Having determined that Safeguard was required to include the government prices in its proposal, the court then addressed whether the government acted arbitrarily in rejecting the proposal for not including these prices. Safeguard argued that the solicitation only required disqualification of proposals that did not comply with “the line item structure in Section B.” The alleged non-compliance in Safeguard’s proposal related to Schedule B, which listed the CLINs, not Section B, which simply listed the price schedule and period of performance.

But the court found that, reading the solicitation as a whole, Schedule B was included in Section B. The court noted that Section A of the solicitation stated periods of performance “for each CLIN are detailed in Section B” and “exceptions to the line item structure in Section B may result in a bid not being considered for award.” Thus, the solicitation appeared to include the CLINs in Schedule B as part of Section B. Safeguard failed to include line items in Schedule B, so its proposal was properly rejected under Section B.

Safeguard, however, maintained that its omission of the government prices was a trivial error that the government should have waived. The court disagreed, noting that an omission is material when it violates an express provision of the solicitation that serves a material purpose. Here, the omission of the prices violated the terms of the solicitation and had more than a negligible impact on the price evaluation. Without the government’s plug-ins, Safeguard’s price was $6 million less than it should have been. This made it difficult for the government to compare Safeguard’s total price to other offerors’ total prices in accordance with the solicitation’s evaluation scheme.

Nevertheless, Safeguard alleged that the government had breached its duty of good faith and fair dealing by rejecting its proposal. Specifically, Safeguard argued, in response to one of the previous GAO protests, the government had taken corrective action and stated that it would fully evaluate Safeguard’s proposal. Instead, the government changed course and simply rejected Safeguard’s proposal.

The court noted that an agency only breaches its duty of good faith and fair dealing when an award decision is motivated by an irrational, pre-determined outcome without regard to an offeror’s proposal. Here, the agency’ decision to reject Safeguard’s proposal as ineligible was not an about face. In multiple source selection decisions after each corrective action, the agency had noted that Safeguard’s failure to include the government’s plug-ins rendered its proposal non-compliant.

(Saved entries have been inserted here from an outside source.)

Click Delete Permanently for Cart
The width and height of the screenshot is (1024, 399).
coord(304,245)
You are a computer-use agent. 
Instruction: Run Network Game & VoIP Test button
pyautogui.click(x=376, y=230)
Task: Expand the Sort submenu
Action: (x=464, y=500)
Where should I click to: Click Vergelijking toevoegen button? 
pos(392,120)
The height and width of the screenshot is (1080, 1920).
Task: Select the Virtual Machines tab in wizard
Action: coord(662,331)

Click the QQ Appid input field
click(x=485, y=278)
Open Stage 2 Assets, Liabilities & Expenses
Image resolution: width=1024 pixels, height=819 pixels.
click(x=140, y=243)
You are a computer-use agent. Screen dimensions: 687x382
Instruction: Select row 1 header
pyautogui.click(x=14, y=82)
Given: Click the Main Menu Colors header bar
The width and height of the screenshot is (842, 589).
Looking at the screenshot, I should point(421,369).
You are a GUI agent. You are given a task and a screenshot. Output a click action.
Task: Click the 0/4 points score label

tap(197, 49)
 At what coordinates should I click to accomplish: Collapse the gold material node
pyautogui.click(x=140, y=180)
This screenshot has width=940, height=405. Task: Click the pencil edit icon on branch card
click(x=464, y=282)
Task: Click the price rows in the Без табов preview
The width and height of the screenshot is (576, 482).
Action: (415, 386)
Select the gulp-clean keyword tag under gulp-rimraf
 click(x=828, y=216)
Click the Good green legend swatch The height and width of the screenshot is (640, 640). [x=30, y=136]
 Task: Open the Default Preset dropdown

Finally, the court addressed B&O’s motion to dismiss for lack of standing. The contract was a set aside for small businesses. Safeguard was joint venture between a small business and a large business. B&O argued that Safeguard lacked standing because its joint venture agreement did not comply with SBA requirements. The court, however, noted that SBA had apparently approved Safeguard as a small business and there was not sufficient evidence in the administrative record to find that SBA erred.

The court denied Safeguard’s motion for judgment on the administrative record but granted the government’s and B&O’s cross motions. The court further denied B&O’s motion to dismiss for lack of standing.

Safeguard is represented by Alex D. Tomaszczuk, Alexander B. Ginsberg, Aaron S. Ralph, and Kevin R. Massoudi of Pillsbury Winthrop Shaw Pittman, LLC. The government is represented by P. Davis Oliver, Douglas K. Mickle, Robert E. Kirschman, Jr., and Joseph H. Hunt of the U.S. Department of Justice as well as James C. Caine of the Federal Law Enforcement Training Centers. The intervenor, B&O, is represented by Richard W. Arnholt, Todd R. Overman, and Sylvia Yi of Bass, Berry & Sims PLC.